This is not a novel that bursts forth with a big bang opening or one that contains any significant dramatic events. Instead we follow the slow trail of a middle-aged man bearing the oddly-sounding name of Futh, as he takes a solo walking holiday in the Rhineland. Futh's idea of a good holiday is rather simple; he isn't looking for adventure but rather a 'week of good sausages and deep sleep' that will help him recover from the recent break up of his marriage. We soon discover that his marital separation isn't anywhere as traumatic an experience as his mother's decision to abandon him as a child.

Futh is a lonely and rather hapless soul. A man who seems only half complete. He has no true friends; his father mocks his work as chemist who creates fake scents for polishes and air fresheners and his marriage is little more than a relationship of convenience. As he tramps the paths along the Rhine each day with blistered feet and sunburnt head he recalls episodes and fragments from his life.

Futh clings to his past life with the aid of a small lighthouse-shaped perfume bottle that once belonged to his mother. He carries it with him everywhere, a talisman whose violet scent always reminds him of his mother and the last day they enjoyed together before she abandoned him.

This small object, one of many motifs within the novel, takes on additional significance in the second strand of the book in which we meet the owners of a small hotel/bar called Hellhaus (German for ‘lighthouse’) where Futh begins and is due to end his holiday. Esther has a habit of enticing some of her male guests to sleep with her as a way of getting her taciturn husband Bernard to show an interest in her again. He does with the aid of dark threats and a heavy fist. Poor Futh gets caught up in their tangled lives on his first night on holiday when he attracts Bernard's mistaken suspicions of an assignation with Esther. Futh leaves the establishment on the first morning blissfully unaware of the smouldering fuse he is leaving behind in this hotel and to which he will return. Although this is not a suspense novel in the traditional sense, Moore's narrative gradually notches up the tension with each step that takes Futh back to the hotel.

**Information given**:
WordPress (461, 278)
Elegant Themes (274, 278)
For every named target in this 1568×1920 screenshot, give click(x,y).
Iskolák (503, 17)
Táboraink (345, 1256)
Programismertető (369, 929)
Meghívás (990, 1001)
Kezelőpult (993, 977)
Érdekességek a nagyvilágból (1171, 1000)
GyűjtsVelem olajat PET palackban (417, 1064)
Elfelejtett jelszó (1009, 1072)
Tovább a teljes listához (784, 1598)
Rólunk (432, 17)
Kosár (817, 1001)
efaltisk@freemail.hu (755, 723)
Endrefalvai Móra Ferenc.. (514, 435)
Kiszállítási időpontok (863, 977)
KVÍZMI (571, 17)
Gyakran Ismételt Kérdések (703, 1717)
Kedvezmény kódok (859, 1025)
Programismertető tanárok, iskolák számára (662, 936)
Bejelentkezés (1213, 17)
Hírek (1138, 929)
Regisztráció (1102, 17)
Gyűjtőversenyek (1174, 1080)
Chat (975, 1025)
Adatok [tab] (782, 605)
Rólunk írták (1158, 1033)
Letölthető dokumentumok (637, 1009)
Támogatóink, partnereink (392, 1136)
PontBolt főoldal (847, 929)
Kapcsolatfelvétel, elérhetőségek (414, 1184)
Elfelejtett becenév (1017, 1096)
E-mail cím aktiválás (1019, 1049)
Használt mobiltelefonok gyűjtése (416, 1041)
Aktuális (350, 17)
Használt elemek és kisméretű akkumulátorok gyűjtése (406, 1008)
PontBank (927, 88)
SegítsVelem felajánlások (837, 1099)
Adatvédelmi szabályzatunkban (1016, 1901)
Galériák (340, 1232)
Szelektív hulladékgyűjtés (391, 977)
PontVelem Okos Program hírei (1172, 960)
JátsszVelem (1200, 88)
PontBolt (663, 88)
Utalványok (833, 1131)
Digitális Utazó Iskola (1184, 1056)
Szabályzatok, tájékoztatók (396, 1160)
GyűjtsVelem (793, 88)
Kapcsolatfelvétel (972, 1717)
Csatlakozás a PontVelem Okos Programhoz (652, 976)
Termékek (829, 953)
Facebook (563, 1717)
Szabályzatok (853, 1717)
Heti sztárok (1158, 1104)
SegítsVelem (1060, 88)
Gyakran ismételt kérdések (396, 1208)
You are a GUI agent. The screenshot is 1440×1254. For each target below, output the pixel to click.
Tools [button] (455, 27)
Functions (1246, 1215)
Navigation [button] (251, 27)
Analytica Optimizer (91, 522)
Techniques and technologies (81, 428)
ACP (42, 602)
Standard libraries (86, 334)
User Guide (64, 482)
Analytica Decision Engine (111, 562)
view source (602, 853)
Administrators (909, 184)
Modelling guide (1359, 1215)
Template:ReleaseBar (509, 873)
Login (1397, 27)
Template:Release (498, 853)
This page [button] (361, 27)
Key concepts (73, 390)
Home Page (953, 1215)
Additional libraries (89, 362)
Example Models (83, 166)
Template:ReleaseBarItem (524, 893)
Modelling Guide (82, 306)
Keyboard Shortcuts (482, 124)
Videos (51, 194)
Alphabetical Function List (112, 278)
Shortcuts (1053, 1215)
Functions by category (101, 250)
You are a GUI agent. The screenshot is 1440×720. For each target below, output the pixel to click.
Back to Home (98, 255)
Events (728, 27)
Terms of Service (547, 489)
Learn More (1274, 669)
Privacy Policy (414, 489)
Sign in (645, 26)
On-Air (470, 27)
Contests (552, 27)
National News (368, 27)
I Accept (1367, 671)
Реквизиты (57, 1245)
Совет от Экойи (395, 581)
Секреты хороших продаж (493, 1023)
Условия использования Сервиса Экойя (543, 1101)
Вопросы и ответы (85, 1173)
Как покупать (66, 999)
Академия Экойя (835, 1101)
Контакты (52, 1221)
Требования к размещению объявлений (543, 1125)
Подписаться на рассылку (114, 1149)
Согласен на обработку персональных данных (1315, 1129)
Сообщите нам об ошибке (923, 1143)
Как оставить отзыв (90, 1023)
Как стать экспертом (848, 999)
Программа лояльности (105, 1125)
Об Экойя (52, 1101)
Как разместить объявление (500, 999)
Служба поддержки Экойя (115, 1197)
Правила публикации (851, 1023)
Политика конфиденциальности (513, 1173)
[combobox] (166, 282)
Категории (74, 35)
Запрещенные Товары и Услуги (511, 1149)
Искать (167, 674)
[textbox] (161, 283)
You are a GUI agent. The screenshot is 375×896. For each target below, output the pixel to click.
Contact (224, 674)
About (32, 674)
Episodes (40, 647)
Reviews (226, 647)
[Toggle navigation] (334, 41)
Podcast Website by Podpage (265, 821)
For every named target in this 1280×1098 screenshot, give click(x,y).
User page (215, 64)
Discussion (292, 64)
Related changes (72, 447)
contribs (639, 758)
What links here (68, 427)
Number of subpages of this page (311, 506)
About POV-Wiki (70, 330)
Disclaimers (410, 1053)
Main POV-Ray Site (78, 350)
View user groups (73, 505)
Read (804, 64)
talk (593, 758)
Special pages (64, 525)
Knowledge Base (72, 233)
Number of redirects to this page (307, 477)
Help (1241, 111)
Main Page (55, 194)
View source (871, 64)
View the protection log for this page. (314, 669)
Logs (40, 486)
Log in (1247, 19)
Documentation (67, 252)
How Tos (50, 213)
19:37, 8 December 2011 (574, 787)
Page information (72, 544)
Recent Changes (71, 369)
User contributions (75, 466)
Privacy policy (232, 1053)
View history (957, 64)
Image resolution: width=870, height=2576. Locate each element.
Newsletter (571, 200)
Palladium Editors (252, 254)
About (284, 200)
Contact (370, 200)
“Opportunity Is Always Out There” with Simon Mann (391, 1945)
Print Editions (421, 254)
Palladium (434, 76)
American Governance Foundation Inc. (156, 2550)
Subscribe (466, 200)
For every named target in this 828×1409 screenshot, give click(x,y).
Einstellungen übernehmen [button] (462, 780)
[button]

**Exercise task A**: In the review of the novel above, reproduce the passage from "Futh clings to" up to and including "she abandoned him.".
**Exercise task B**: List every person the review of the novel above refers to by name.

**Worked solution A**:
Futh clings to his past life with the aid of a small lighthouse-shaped perfume bottle that once belonged to his mother. He carries it with him everywhere, a talisman whose violet scent always reminds him of his mother and the last day they enjoyed together before she abandoned him.

**Worked solution B**: Futh, Esther, Bernard, Moore